Search code examples
pythonscopuspybliometrics

Scopus Abstract Retrieval - Value and Type Error only when too many entries are parsed


I am trying to retrieve abstracts via Scopus Abstract Retrieval. I have a file with 3590 EIDs.

import pandas as pd
import numpy as np

file = pd.read_excel(r'C:\Users\Amanda\Desktop\Superset.xlsx', sheet_name='Sheet1')

from pybliometrics.scopus import AbstractRetrieval
for i, row in file.iterrows():
  q = row['EID']
  ab = AbstractRetrieval(q,view='META_ABS')
  file.at[i,"Abstract"] = ab.description
  print(str(i) + ' ' + ab.description)
  print(str(''))

I get a value error - Value Error

In response to the value error, I altered the code.

from pybliometrics.scopus import AbstractRetrieval
error_index_valueerror = {}

    for i, row in file.iterrows():
      q = row['EID']
      try:
        ab = AbstractRetrieval(q,view='META_ABS')
        file.at[i,"Abstract"] = ab.description
        print(str(i) + ' ' + ab.description)
        print(str(''))
      except ValueError:
        print(f"{i} Value Error")
        error_index_valueerror[i] = row['Title']
        continue

When I trialed this code with 10-15 entries, it worked well and I retrieved all the abstracts.

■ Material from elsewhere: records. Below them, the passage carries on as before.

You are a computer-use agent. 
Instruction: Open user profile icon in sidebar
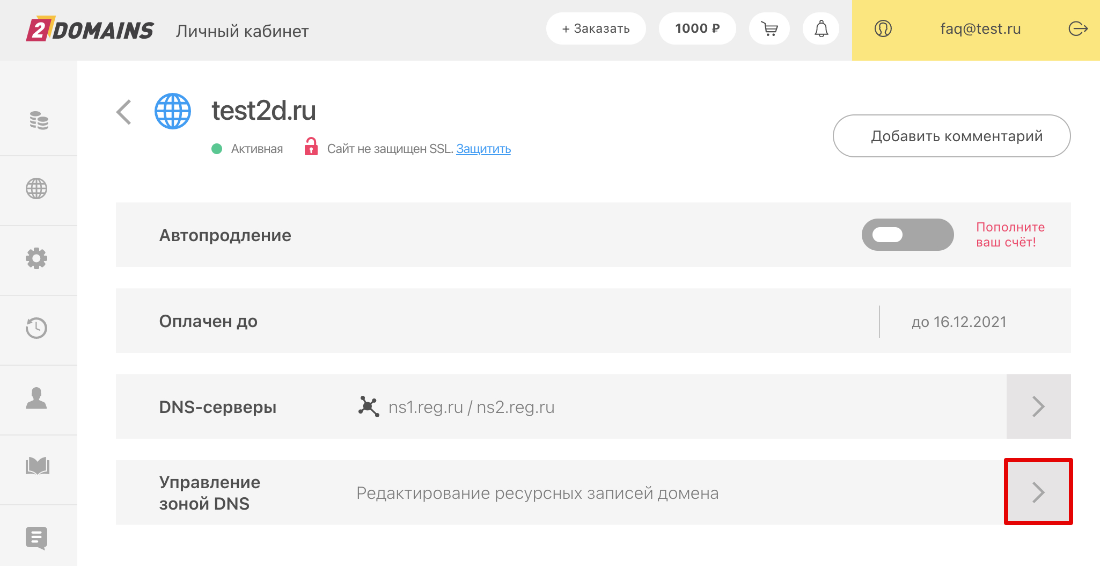tap(37, 397)
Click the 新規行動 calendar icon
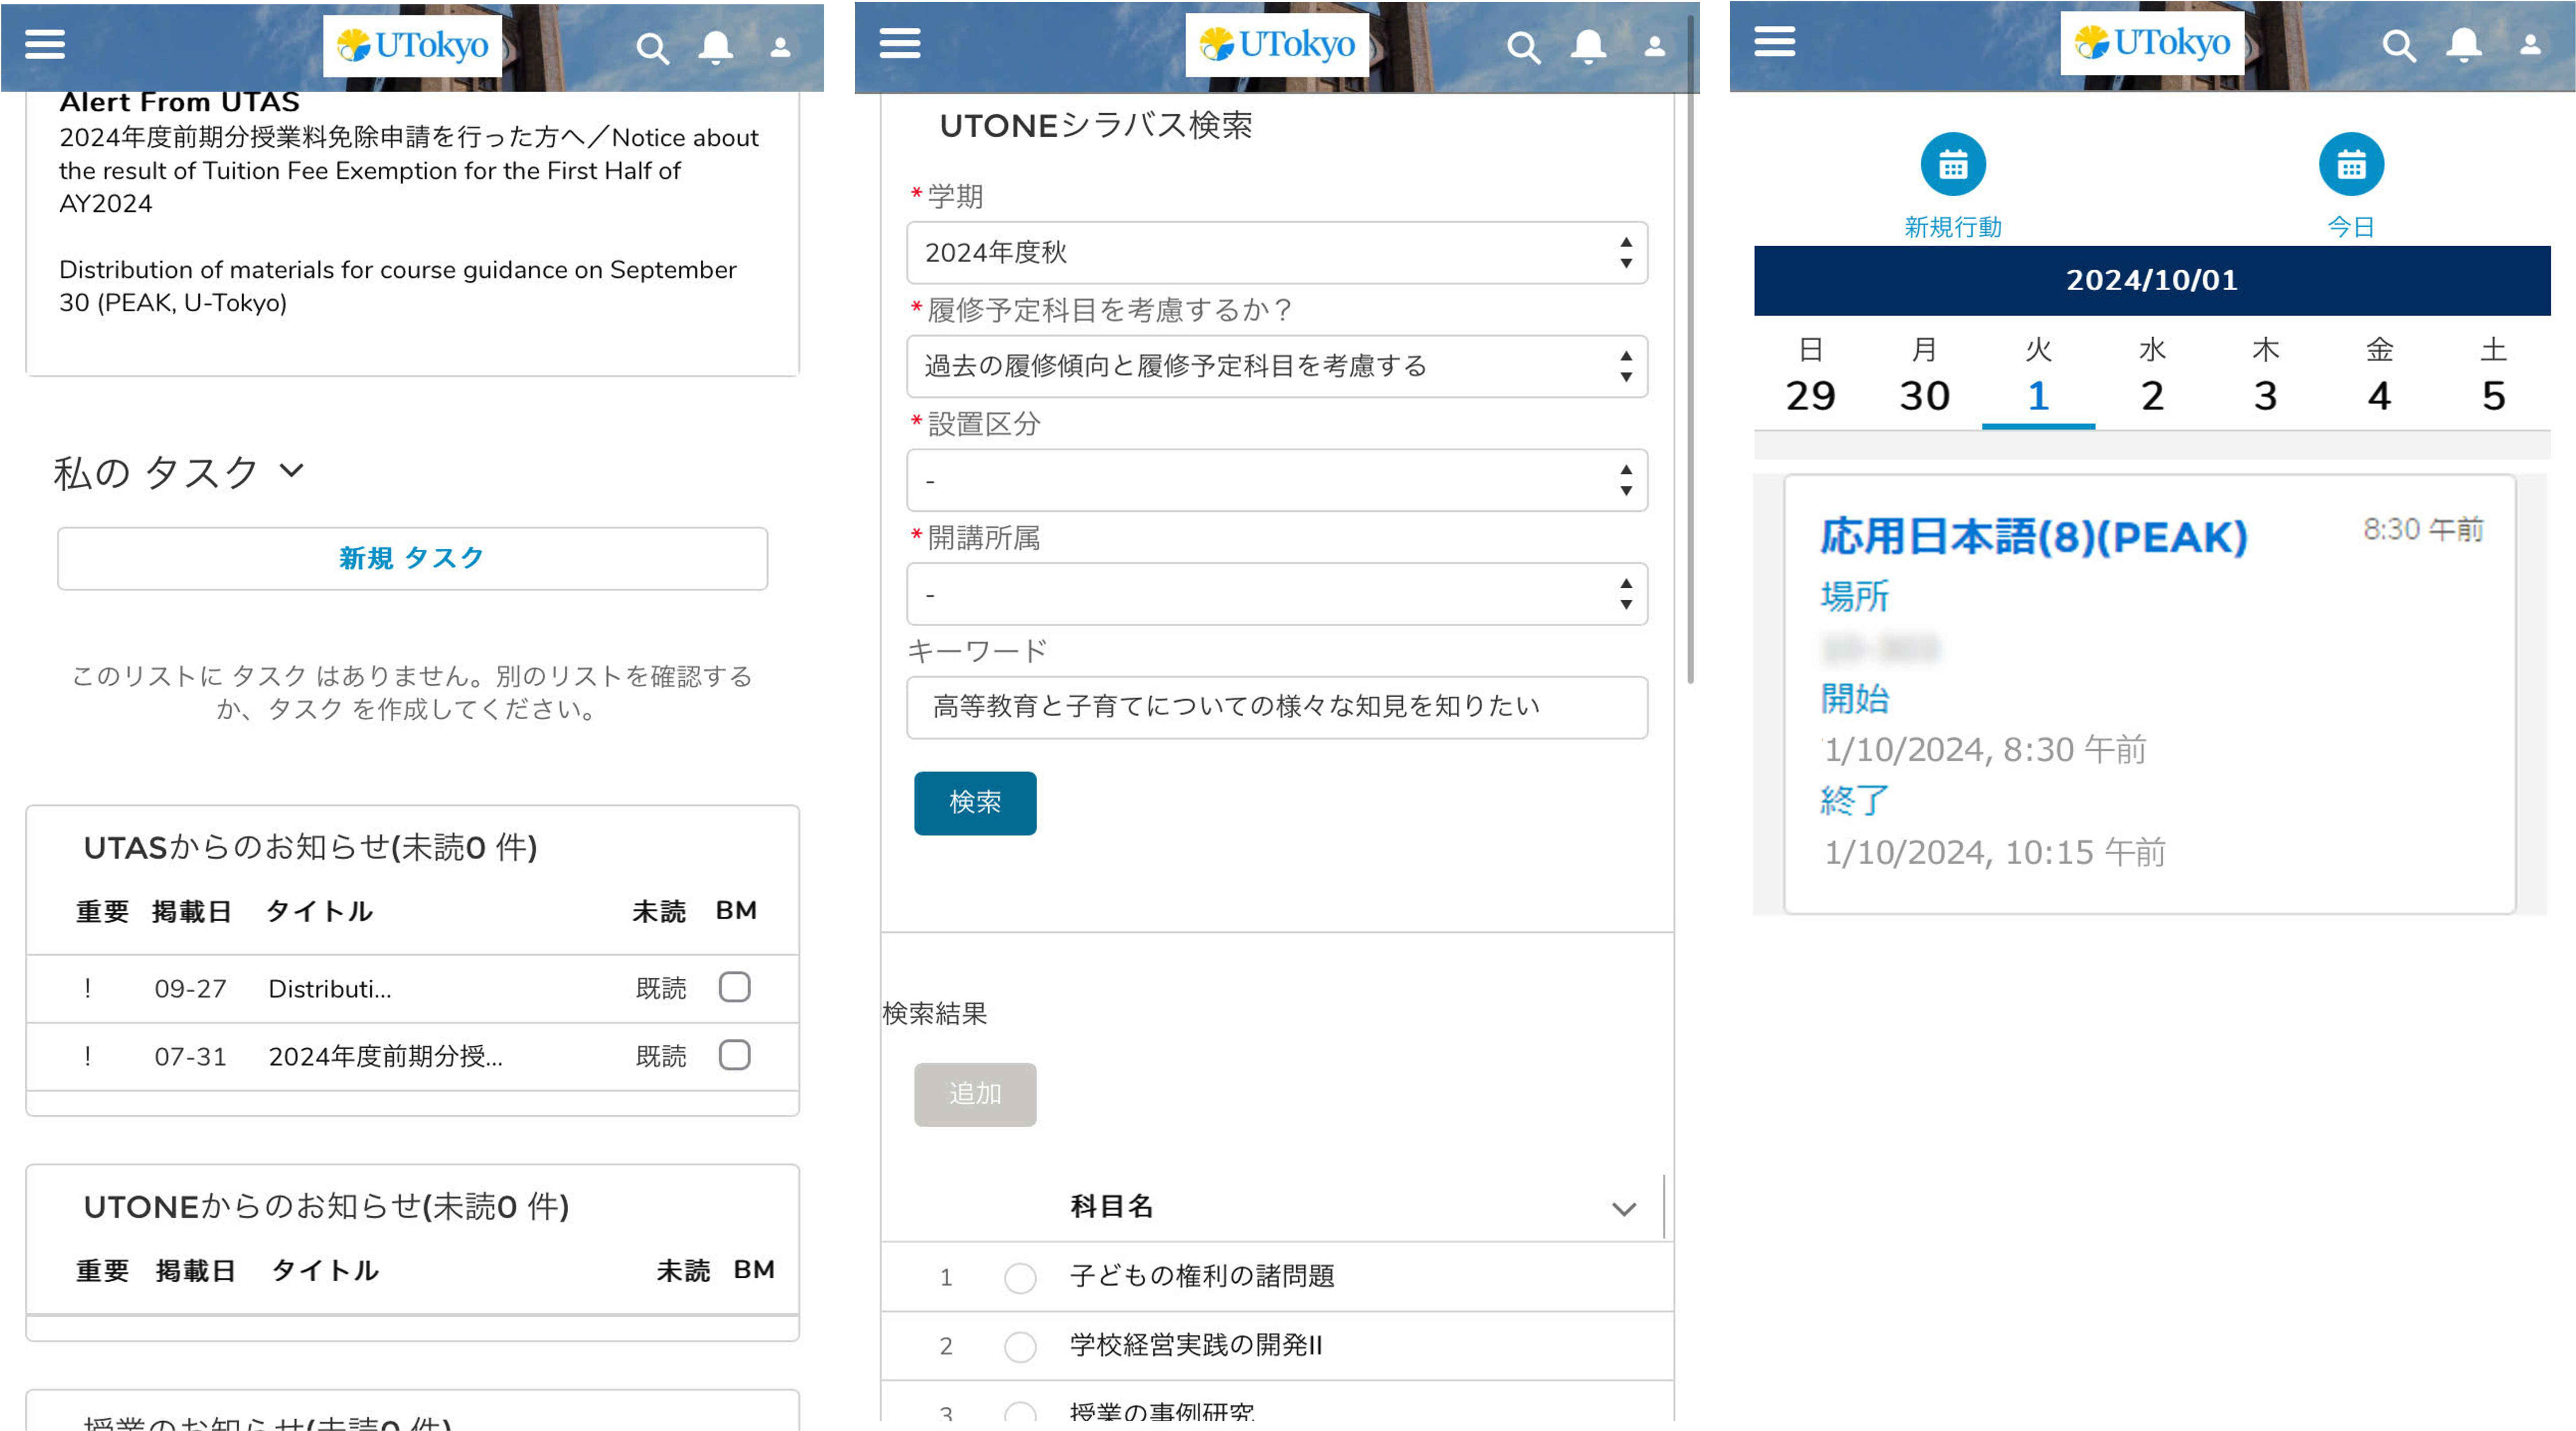The image size is (2576, 1431). click(1952, 164)
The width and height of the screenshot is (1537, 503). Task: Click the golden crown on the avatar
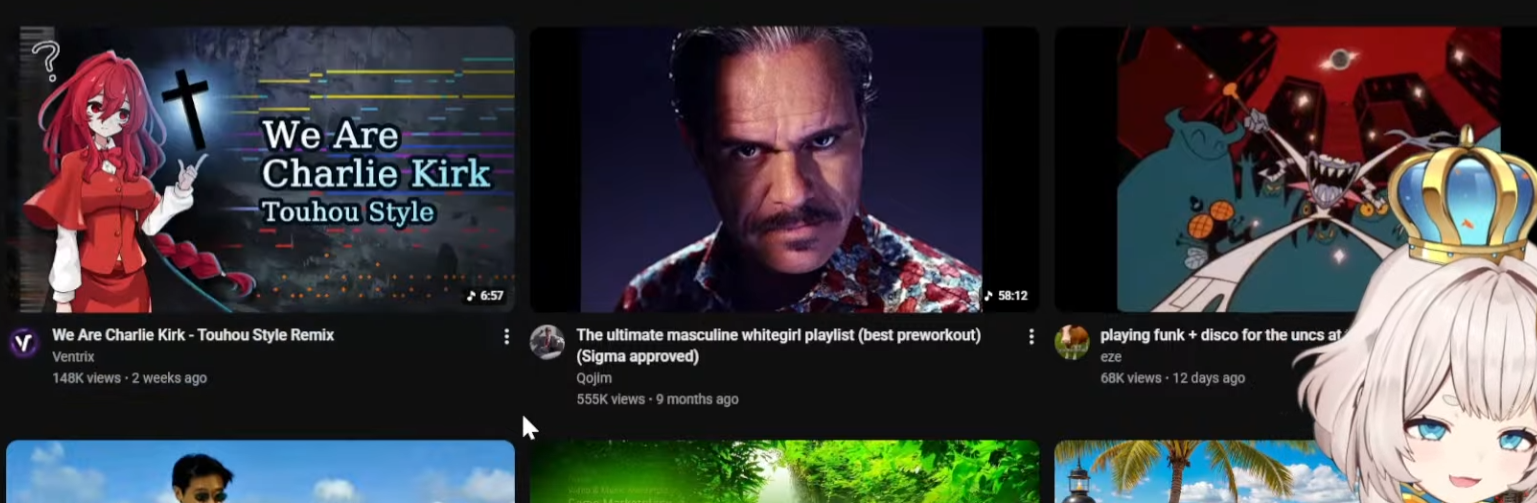(1462, 197)
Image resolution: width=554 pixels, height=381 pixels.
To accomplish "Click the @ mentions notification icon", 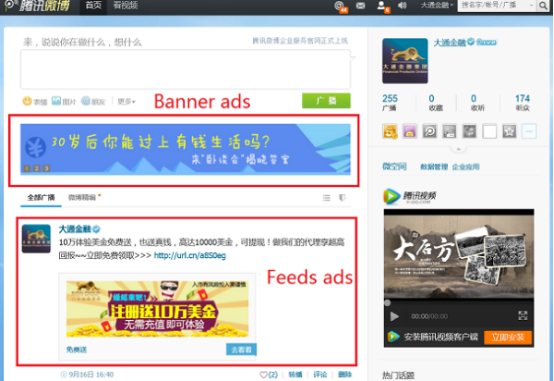I will tap(340, 5).

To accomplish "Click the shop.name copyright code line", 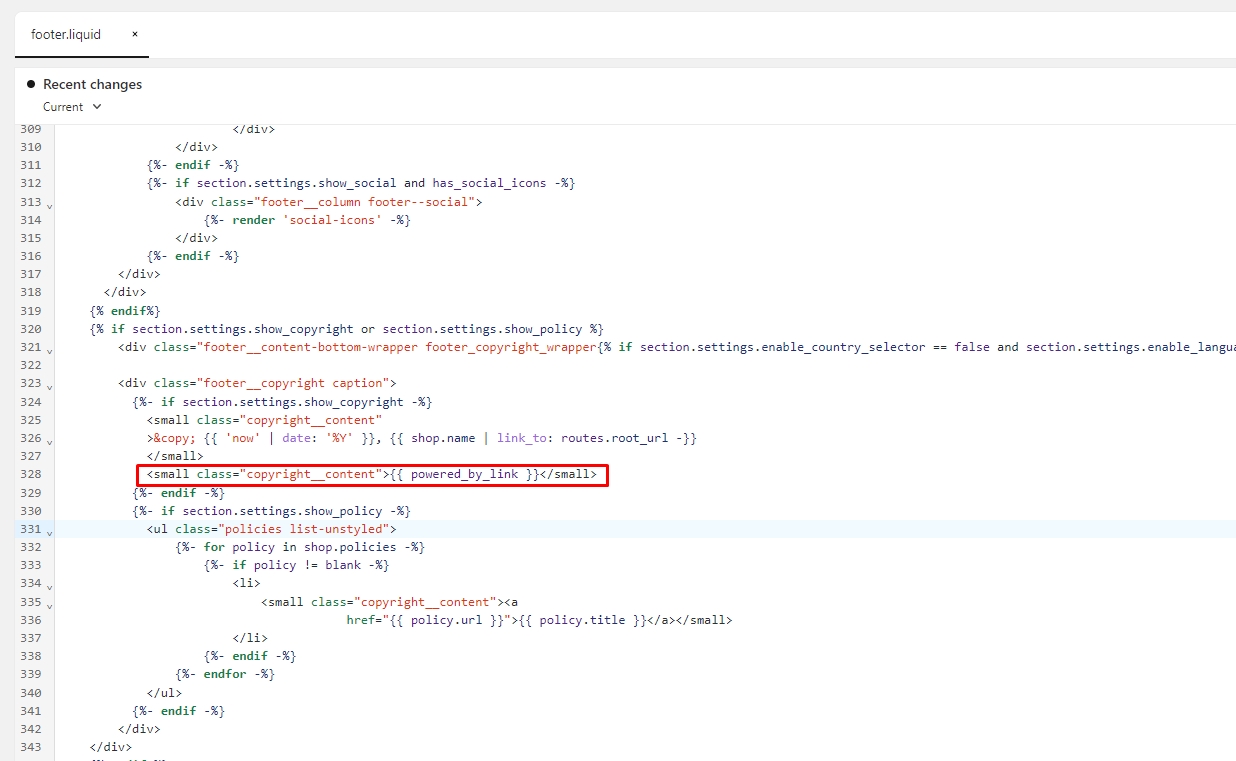I will coord(422,438).
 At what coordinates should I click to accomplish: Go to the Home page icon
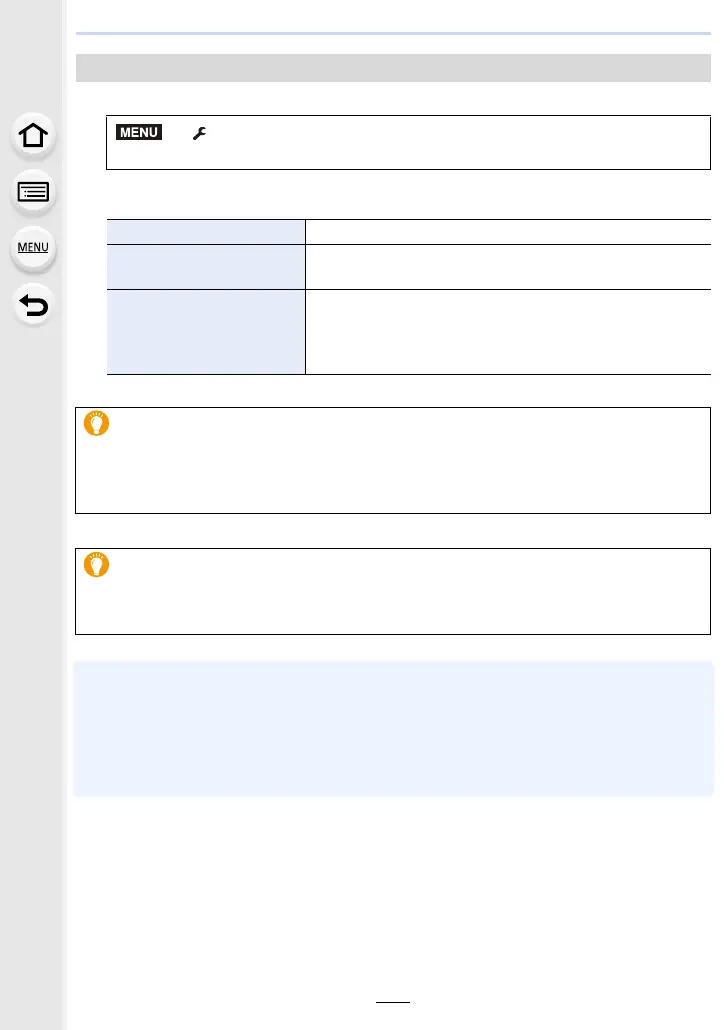point(34,137)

However, when I ran the actual file with 3590 EIDs, the output would be a series of 10-12 value errors before a type error ('can only concatenate str (not "NoneType") to str surfaces.

Series of value errors and a type error

I am not sure how to tackle this problem moving forward. Any advice on this matter would be greatly appreciated!

(Side note: When I change view='FULL' (as recommended by the documentation), I still get the same outcome.)


Solution

  • Without EIDs to check, it is tough to point to the precise cause. However, I'm 99% certain that your problem are missing abstracts in the .description property. It's sufficient when the first call is empty, because it will turn the column type into float, to which you wish to append a string. That's what the error says.

    Thus your problem has nothing to do with pybliometrics or Scopus, but with the way you bild the code.

    Try this instead:

    import pandas as pd
    import numpy as np
    from pybliometrics.scopus import AbstractRetrieval
    
    def parse_abstract(eid):
        """Retrieve Abstract of a document."""
        ab = AbstractRetrieval(q, view='META_ABS')
        return ab.description or ab.abstract
    
    
    FNAME = r'C:\Users\Amanda\Desktop\Superset.xlsx'
    df = pd.read_excel(FNAME, sheet_name='Sheet1')
    df["abstract"] = df["EID"].apply(parse_abstract)
    

    Instead of appending values one-by-one in a loop, which is slow and error-prone, I use pandas' .apply() methods.

    Also note how I write ab.description or ab.abstract. https://pybliometrics.readthedocs.io/en/stable/classes/AbstractRetrieval.html states that both should yield the same but can be empty. With this statement, if ab.description is empty (i.e., falsy), it will use ab.abstract instead.